It’s really too bad that the intended audience for Fantasy Island, a new movie directed by Jeff Wadlow and produced by genre king Jason Blum, is unlikely to have any idea that the television show it’s based on ever existed. The original Fantasy Island, in which Ricardo Montalbán and Hervé Villechaize oversaw a mysterious resort where guests’ wildest dreams came true, ran on ABC decades before the Lucy Hale–loving teens and 20-somethings were even born. It hasn’t carved out much of a current cultural footprint, and doesn’t exactly merit one, though you can stream two of the later seasons on Crackle if you must. All of which means that most of the viewers who troop to Fantasy Island in search of scares will be unable to appreciate how funny it is that a cheeseball Aaron Spelling affair from the late ’70s has been reworked into a horror movie.
It is a terrible horror movie, by the way, just wretchedly unenjoyable. Fantasy Island spends most of its runtime struggling to figure out its own concept and tone, which leaves it utterly devoid of any tension or atmosphere. It isn’t actually that much of a stretch to turn the idea behind the kitschy source material into something creepier — there was often a “be careful what you wish for” streak to the fantasies depicted on the show. But the film has no ideas beyond this hopping of genres. It plays like an impulsive elevator pitch that was unexpectedly green-lit, to the great consternation of everyone involved, who then found themselves actually having to come up with a feature’s worth of material. It is neither effectively scary nor effusively silly, which is a real achievement, given what it’s about.

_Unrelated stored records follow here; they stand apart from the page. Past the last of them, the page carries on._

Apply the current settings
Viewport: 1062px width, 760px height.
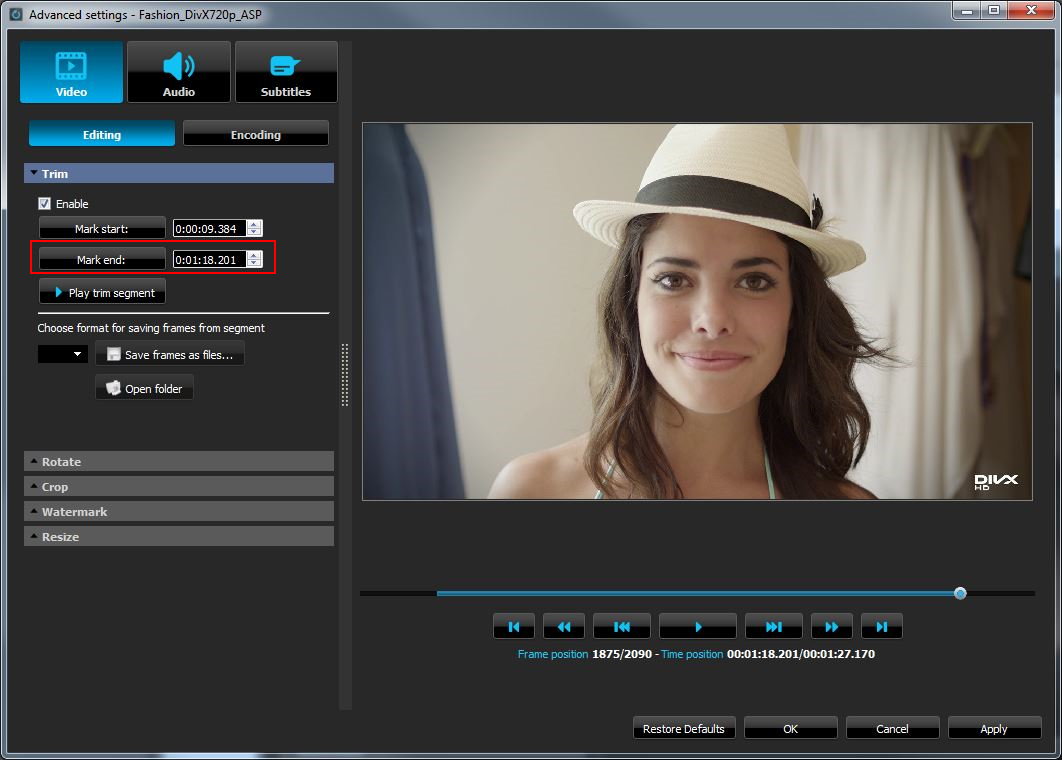994,728
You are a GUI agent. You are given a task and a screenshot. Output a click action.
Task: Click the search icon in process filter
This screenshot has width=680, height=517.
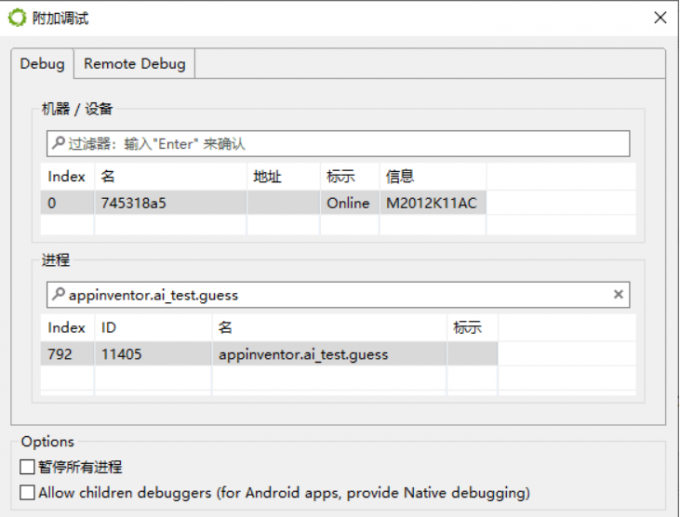pos(59,295)

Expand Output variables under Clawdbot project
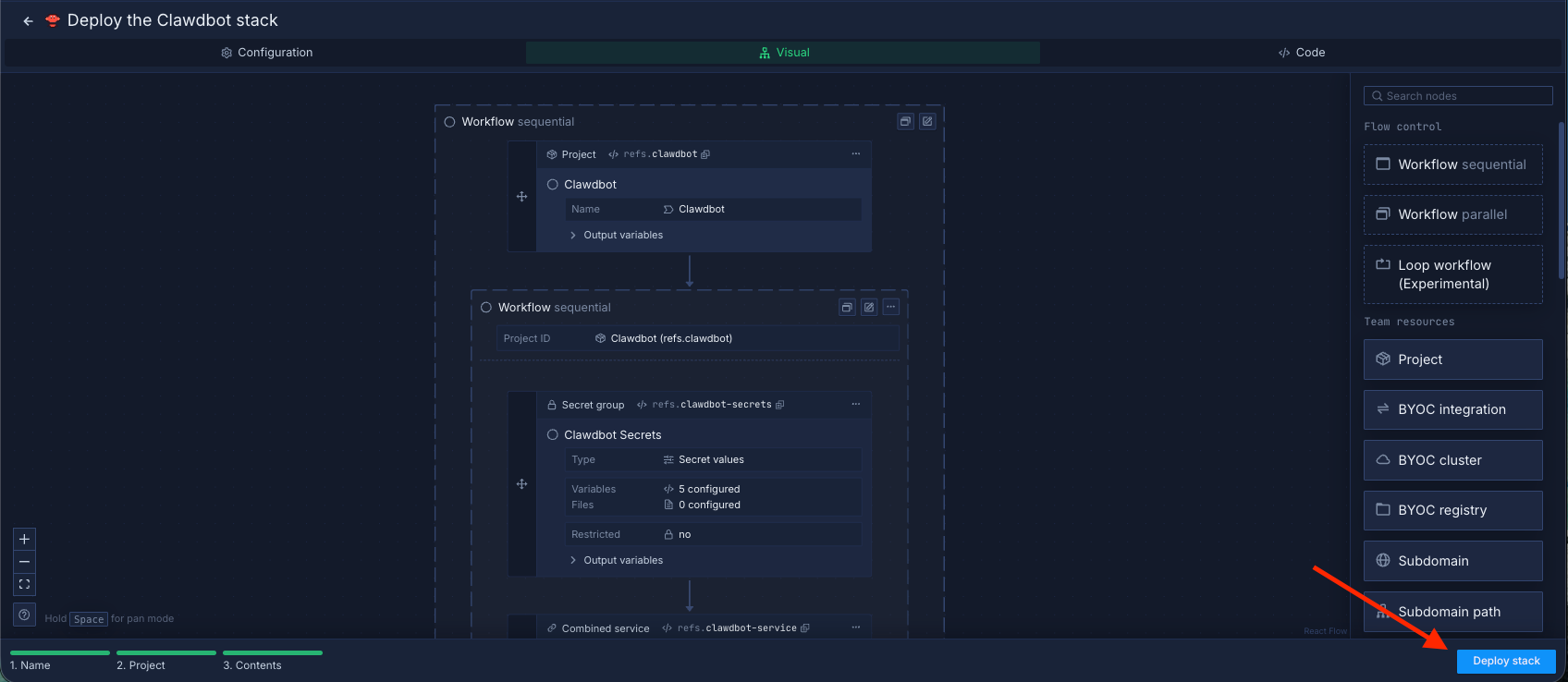pyautogui.click(x=617, y=236)
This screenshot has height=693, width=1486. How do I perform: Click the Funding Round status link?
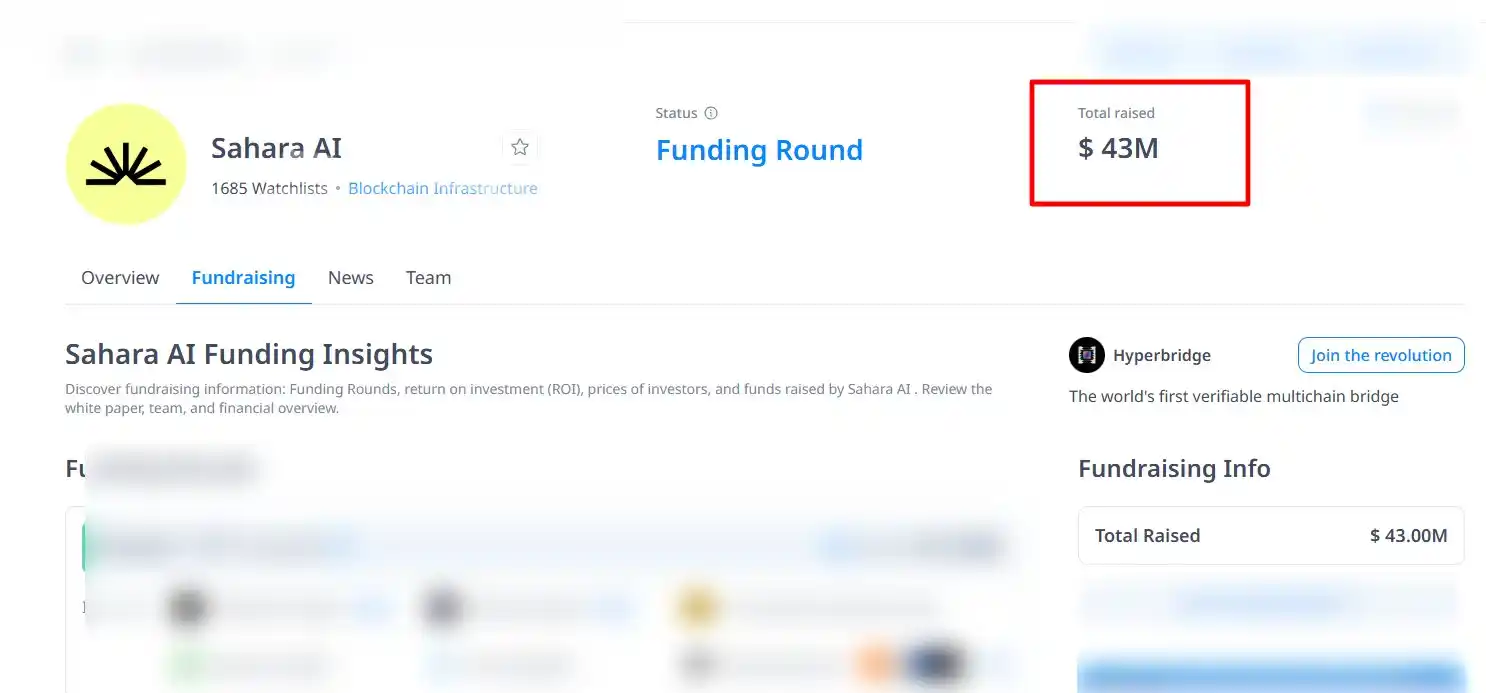pyautogui.click(x=759, y=150)
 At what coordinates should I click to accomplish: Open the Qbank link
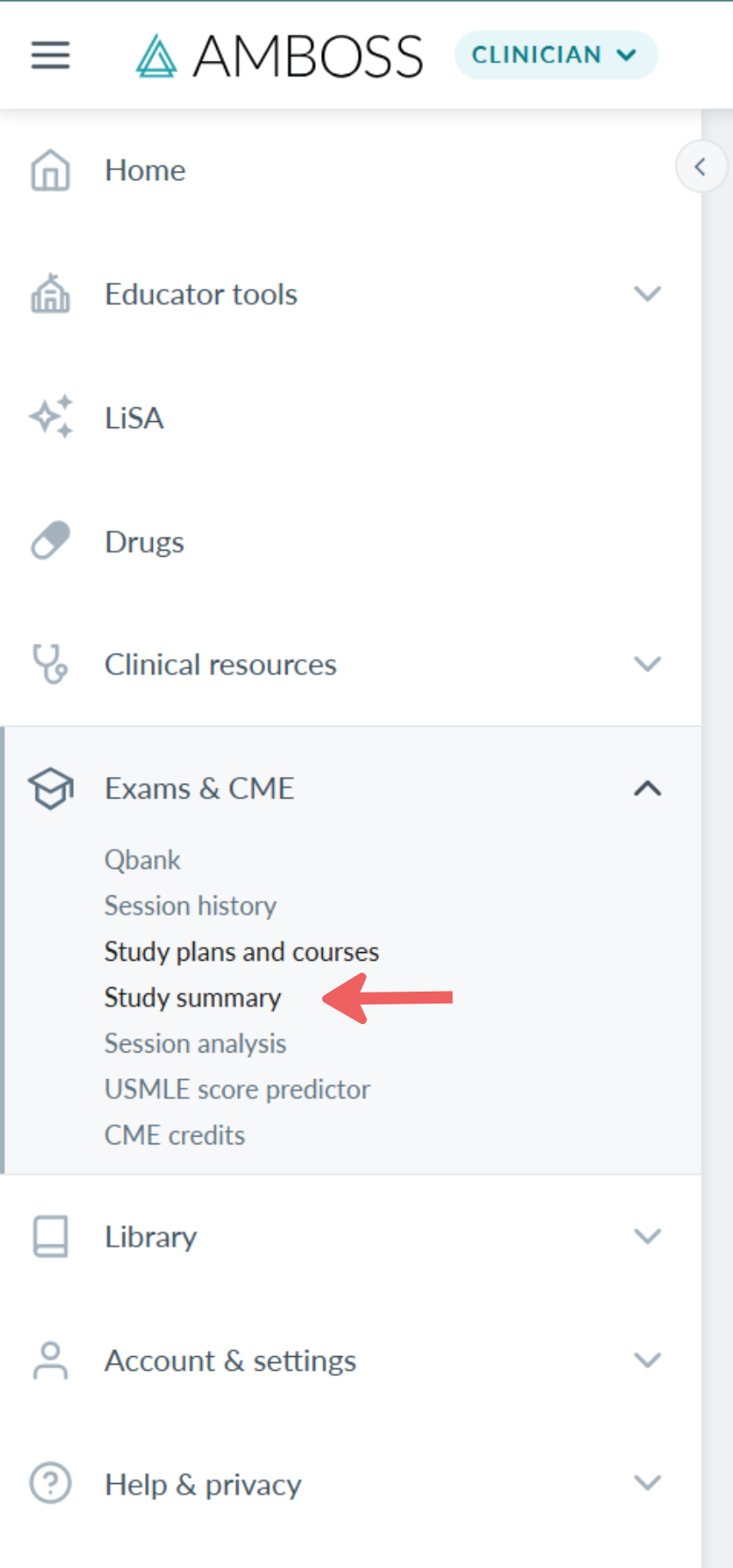click(142, 859)
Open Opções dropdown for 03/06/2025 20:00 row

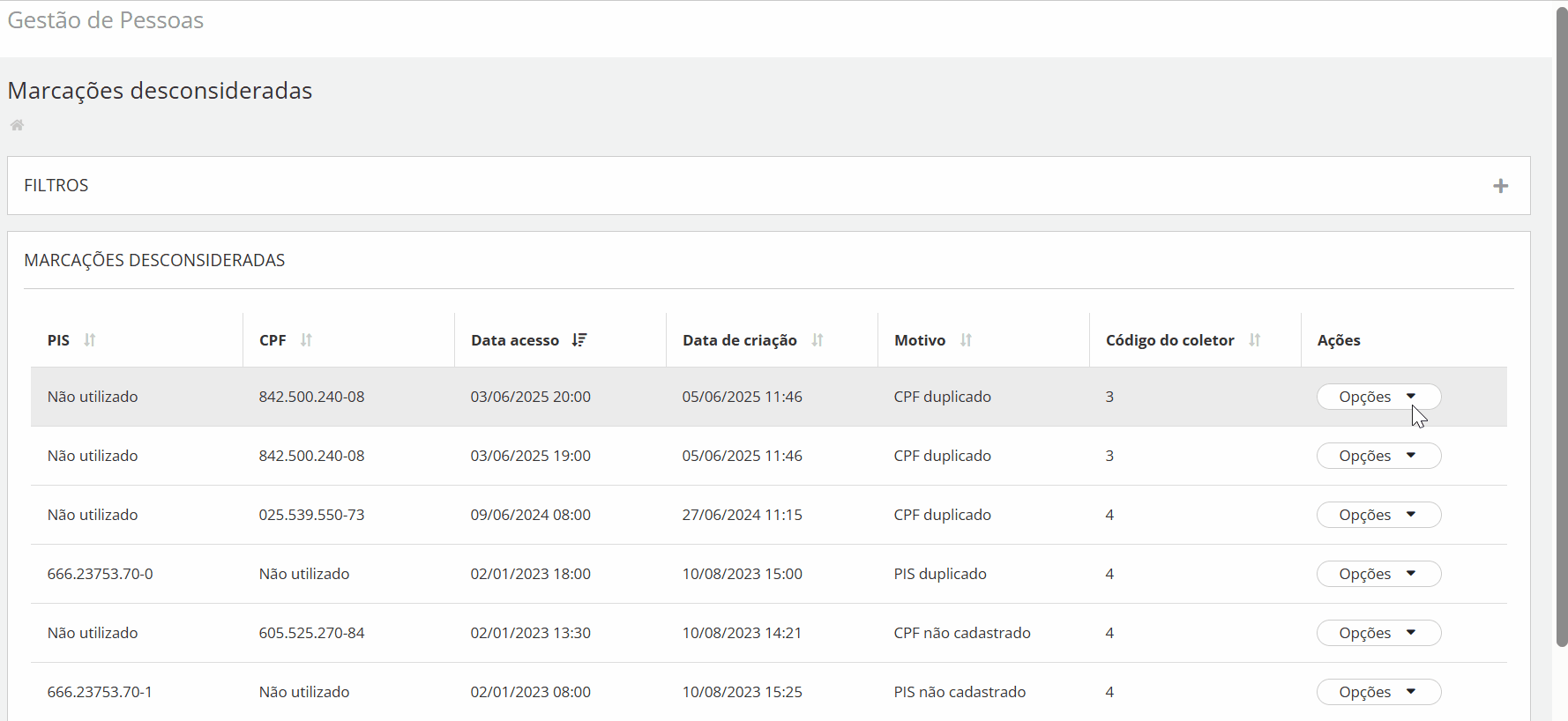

What it does have is a deadpan Michael Peña delivering the line “Let me officially welcome you to … Fantasy Island,” and just going all in on the pause. At least someone here is having a good time! Peña takes the Montalbán role of Mr. Roarke, the enigmatic head of the resort. Parisa Fitz-Henley plays his assistant, Julia. (The Villechaize character, Tattoo, gets only an eye-rolling shout-out.) The guests who arrive on the plane (the plane!) come bristling with different desires that turn out, sometimes confoundingly, to intersect. Gwen (Maggie Q) wants to go back and fix her life’s greatest regret, though she and Roarke disagree about what that is. Melanie (Lucy Hale) wants revenge on Sloane (Portia Doubleday), the girl who bullied her in high school and set her up for a lifetime of resentment. Patrick (Austin Stowell), a cop who dreamed of enlisting like his father but never actually did it, wants to play soldier.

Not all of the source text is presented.